Textabschnitt »
· · · ·

Krieg in der Ukraine: Gegen das enge Denken
Die Bilder des Kriegs erzeugen kaum zu ertragenden Druck. Dabei ist es Zeit für Nüchternheit. Und für eine neue Friedensbewegung gegen allseitigen Imperialismus.
M anche haben in diesen langen Kriegswochen das Gefühl, den Einsturz ihres eigenen kleinen Lebensgebäudes zu erleben. Das Scheitern aller Ambition, aller Hoffnung, die sich mit dem Wort Altermondialismus verbindet. Depressives Schweigen ist wie eine dünne Schicht, darauf türmt sich der laute Moralismus vieler anderer.
Kein bisheriger Krieg wurde in allen fürchterlichen Details so bildreich in die Hirne und Seelen gezwungen wie dieser, als sei es der Ur-Krieg, Horror ohnegleichen. Das erzeugt einen individuell kaum zu ertragenden Druck, und wie zur Abwehr entstehen kollektive Eruptionen, von wutgetränkter Empathie bis zu religiösen Beschwörungen: der Satan in Moskau. Der jugendliche Antipode dazu ist Selenski als Popheld im Krieg der Sterne.
Es ist Zeit für Nüchternheit. Also setze ich ein paar unvollständige Gedanken zusammen, auf dass wir ohne Fanfare irgendwann die Welt wieder als eine Ganze denken können.
Als Robert Habeck unlängst die Vereinigten Arabischen Emirate besuchte, gab er sich mit dem syrischen Präsidenten Baschar al-Assad die Klinke in die Hand. Wo der Minister für neue Energiequellen jenseits der russischen anstand, wollte sich der syrische Kriegsverbrecher internationale Legitimität bestätigen lassen, nachdem die russische Luftwaffe seine Macht durch das Bombardement der Zivilbevölkerung gerettet hatte. Die Beinahe-Begegnung verweist auf die kurze Reichweite der nun gängigen dichotomen Weltbetrachtungen: Freiheit gegen Barbarei, Gut gegen Böse, Realisten gegen (schuldige) Träumer.

· · · ·

Datenbestand »
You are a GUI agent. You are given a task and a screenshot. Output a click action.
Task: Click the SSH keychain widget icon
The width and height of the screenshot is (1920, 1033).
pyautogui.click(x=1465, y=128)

· · · ·

Arbeitsauftrag »
Erkläre in ein bis drei Sätzen, wodurch dem Textabschnitt zufolge der individuell kaum zu ertragende Druck entsteht und was daraus wie zur Abwehr hervorgeht. Für die Bearbeitung zählt allein der Textabschnitt.

Musterlösung »
Der Druck entsteht, weil kein bisheriger Krieg in allen fürchterlichen Details so bildreich in die Hirne und Seelen gezwungen wurde wie dieser, als sei er der Ur-Krieg. Wie zur Abwehr bilden sich daraus kollektive Eruptionen, die von wutgetränkter Empathie bis zu religiösen Beschwörungen reichen.